The Exploit Hit Market Resolution Infrastructure
The compromised component was not Polymarket’s core trading engine itself, but the UMA CTF Adapter responsible for fetching resolution data from UMA’s Optimistic Oracle. In simple terms, it acts as part of the infrastructure deciding how prediction markets settle after events conclude.
Polymarket later stated on Discord that user funds remain safe and that the incident likely stemmed from a compromised private key tied to an internal wallet rather than a direct vulnerability in the main protocol contracts. Blockchain security firm PeckShield also confirmed that portions of the stolen funds were already routed through ChangeNOW shortly after the exploit occurred.
Still, when infrastructure tied to market settlement gets compromised, traders tend to notice pretty quickly.
This Isn’t Polymarket’s First Oracle Problem
The exploit also revived criticism surrounding Polymarket’s reliance on UMA’s oracle system. Back in March 2025, controversy erupted after a single participant allegedly controlling around 25% of UMA’s voting power forced the incorrect resolution of a $7 million prediction market.
That event already raised concerns about governance concentration and oracle reliability inside Polymarket’s ecosystem. Today’s exploit obviously differs technically, but it reinforces broader questions around how resilient the platform’s infrastructure really is under pressure.
And honestly, the timing could not look much worse.
Polymarket Was Reportedly Pursuing Massive Expansion
Reports earlier this year suggested Polymarket was in discussions to raise roughly $400 million at a valuation near $15 billion, following a separate strategic investment from Intercontinental Exchange reportedly worth around $600 million.

That rapid growth transformed Polymarket from a niche crypto prediction platform into one of the most closely watched betting markets in digital assets. The company increasingly positions itself as a serious information and forecasting platform, especially during elections, geopolitical events, and financial market volatility.
Which is why discovering a key management issue through ZachXBT instead of internal monitoring systems is probably not the headline investors wanted to see right now.
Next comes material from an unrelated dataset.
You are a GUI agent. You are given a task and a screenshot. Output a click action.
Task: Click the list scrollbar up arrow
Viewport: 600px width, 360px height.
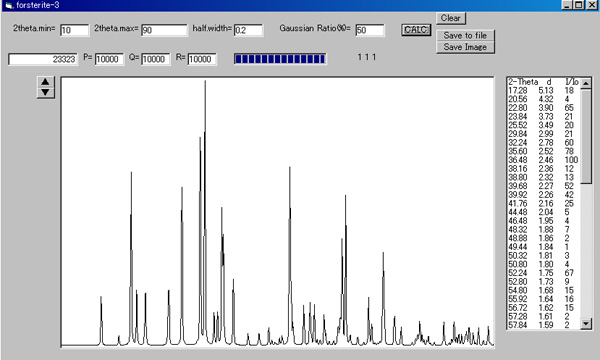coord(586,83)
User Funds Survived, But Questions Remain
To Polymarket’s credit, the company says core contracts held up properly and customer funds were not directly impacted by the exploit. That is genuinely important, especially considering how much worse crypto exploits can become when protocol-level vulnerabilities are involved.
But incidents like this still damage confidence around operational security, particularly for platforms handling billions in trading activity and institutional capital discussions simultaneously. Prediction markets are built entirely on trust in settlement infrastructure. Once that trust gets shaken even slightly, scrutiny increases fast.
For now, Polymarket survived the incident without catastrophic damage. But between oracle controversies, key management failures, and growing institutional attention, the platform is entering a phase where operational mistakes are becoming far more expensive reputationally than they used to be.